▸ EXERCISE
Wherever the line that contains "This screenshot has" falls, repeat it and the lines after it exactly until the records end, without any pictures.

▸ Screenshot grounding data
-=-=-

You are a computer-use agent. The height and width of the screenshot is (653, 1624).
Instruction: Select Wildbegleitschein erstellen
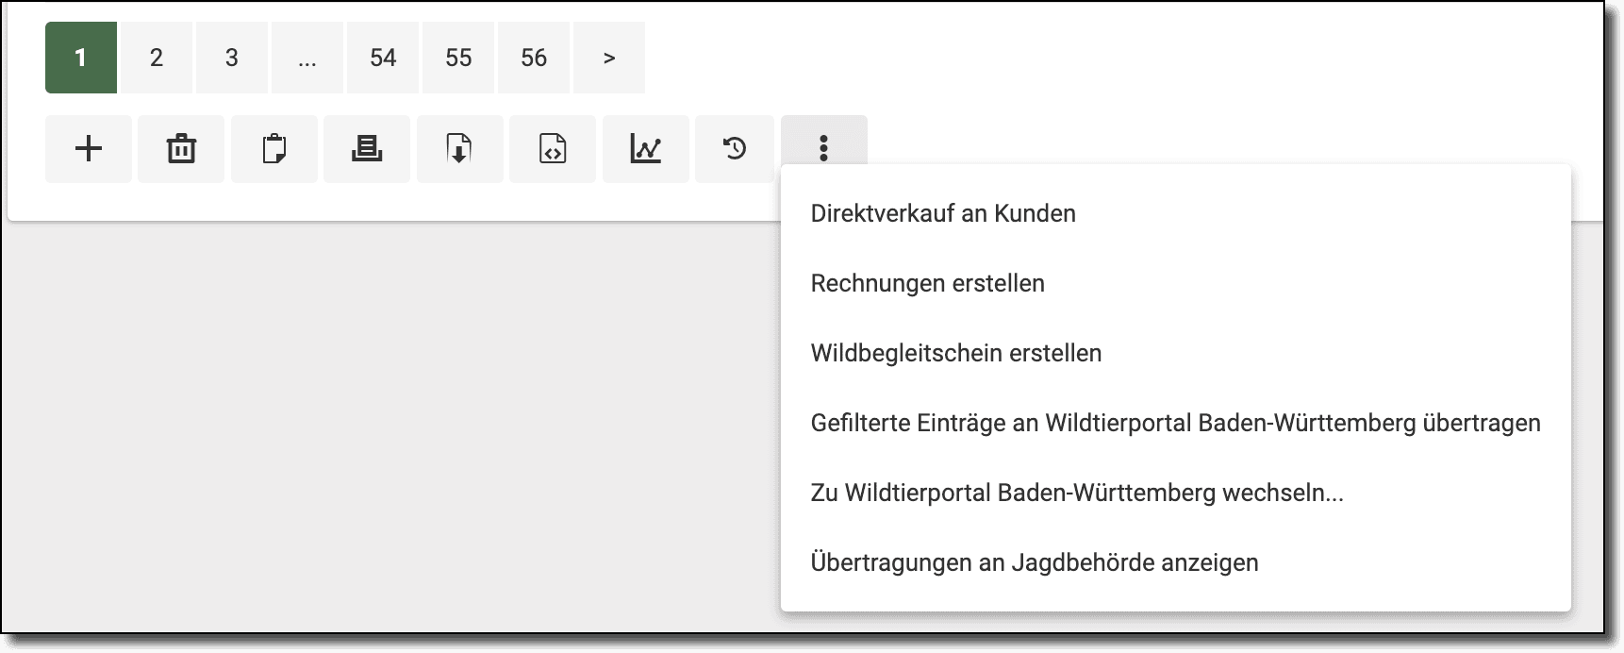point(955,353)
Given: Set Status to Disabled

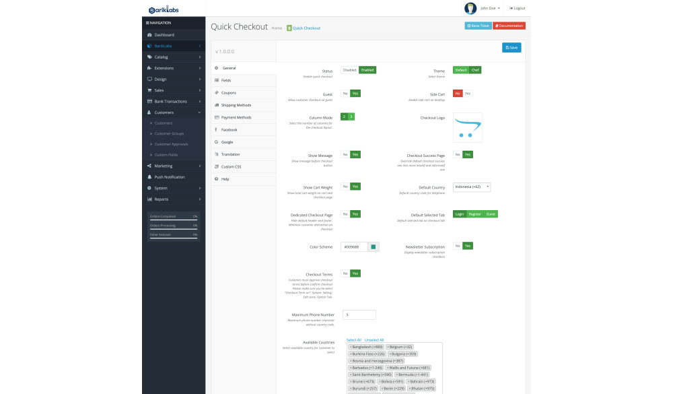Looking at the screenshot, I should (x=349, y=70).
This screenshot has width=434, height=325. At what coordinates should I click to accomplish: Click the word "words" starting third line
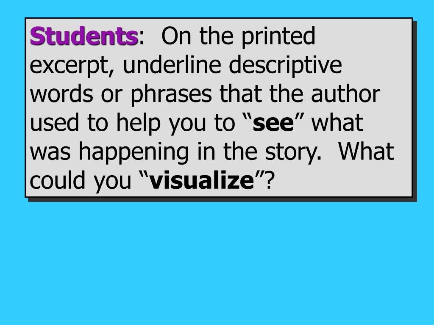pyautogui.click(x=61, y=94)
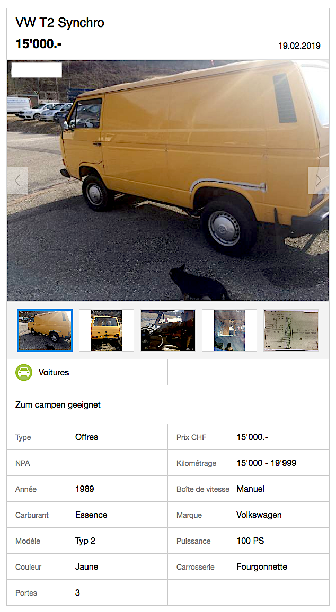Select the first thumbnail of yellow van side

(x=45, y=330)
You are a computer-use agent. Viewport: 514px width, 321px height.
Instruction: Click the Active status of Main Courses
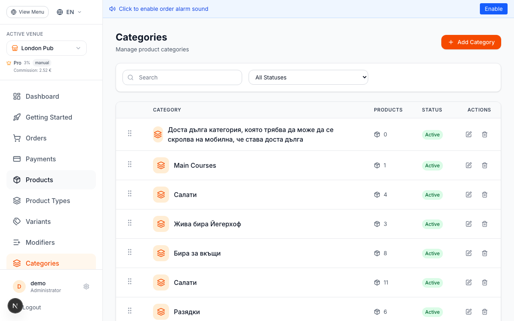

-=-=-

▸ RESULT OF THIS TASK
This screenshot has width=434, height=325. At what coordinates should I click to accomplish: Click the word "words" starting third line
pyautogui.click(x=61, y=94)
Select the first thumbnail of yellow van side

(x=45, y=330)
You are a computer-use agent. Viewport: 514px width, 321px height.
Instruction: Click the Active status of Main Courses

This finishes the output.